WHAT YOU HAVE TO DO ▸ Output every entry exactly as written, but omit the pictures.

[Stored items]

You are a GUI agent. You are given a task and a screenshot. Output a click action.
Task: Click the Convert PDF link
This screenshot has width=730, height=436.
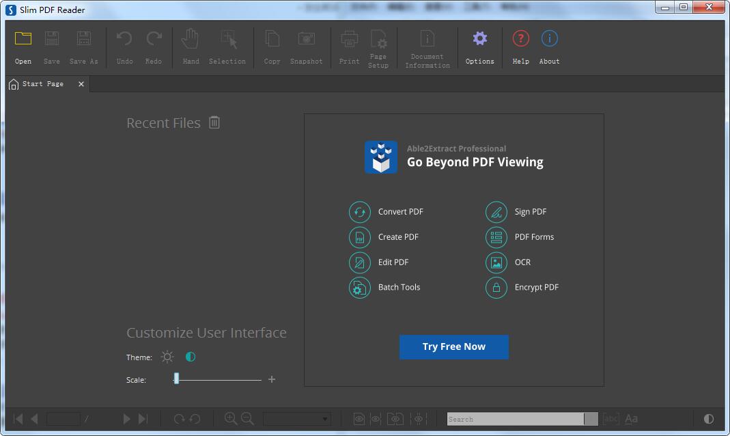point(400,212)
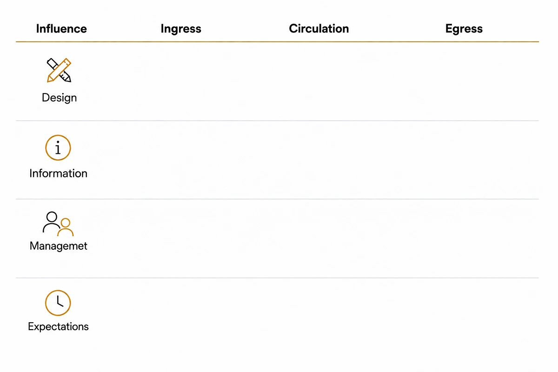The height and width of the screenshot is (372, 558).
Task: Click the Information row label text
Action: tap(58, 173)
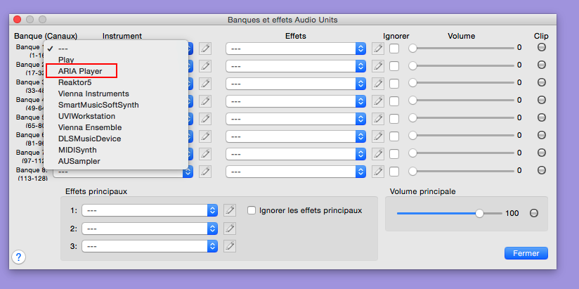Toggle Ignorer checkbox in first bank row
The image size is (579, 289).
[x=395, y=48]
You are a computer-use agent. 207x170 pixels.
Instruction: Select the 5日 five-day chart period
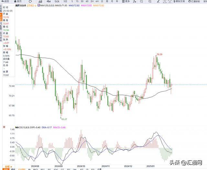point(66,2)
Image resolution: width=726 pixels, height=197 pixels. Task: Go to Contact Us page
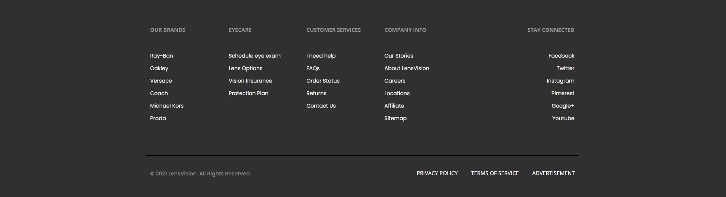tap(321, 106)
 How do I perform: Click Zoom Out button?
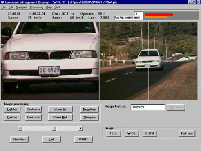[60, 117]
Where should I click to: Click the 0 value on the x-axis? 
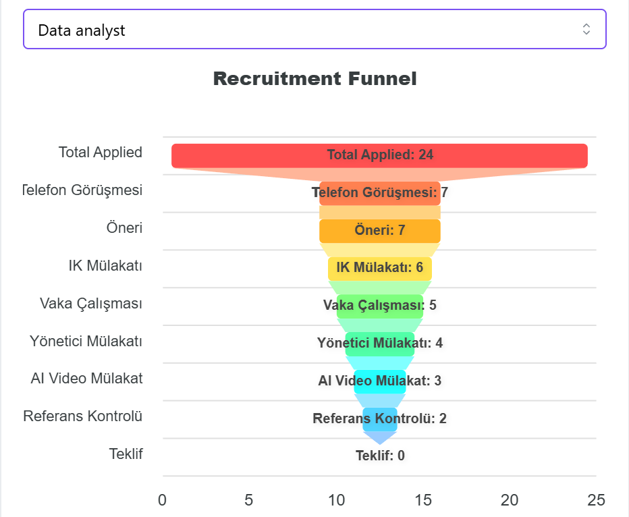tap(161, 501)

TASK ANSWER ▸
You are a GUI agent. You are given a task and a screenshot. Output a click action.
Task: Click the Convert PDF link
This screenshot has width=730, height=436.
point(400,212)
The height and width of the screenshot is (372, 558).
Task: Click the Information row label text
Action: tap(58, 173)
Toggle Ignorer checkbox in first bank row
The image size is (579, 289).
[x=395, y=48]
You are a computer-use agent. 207x170 pixels.
Instruction: Select the 5日 five-day chart period
point(66,2)
Image resolution: width=726 pixels, height=197 pixels. Task: Go to Contact Us page
tap(321, 106)
 How do I perform: Click Zoom Out button?
[60, 117]
Where should I click to: Click the 0 value on the x-axis? 
tap(161, 501)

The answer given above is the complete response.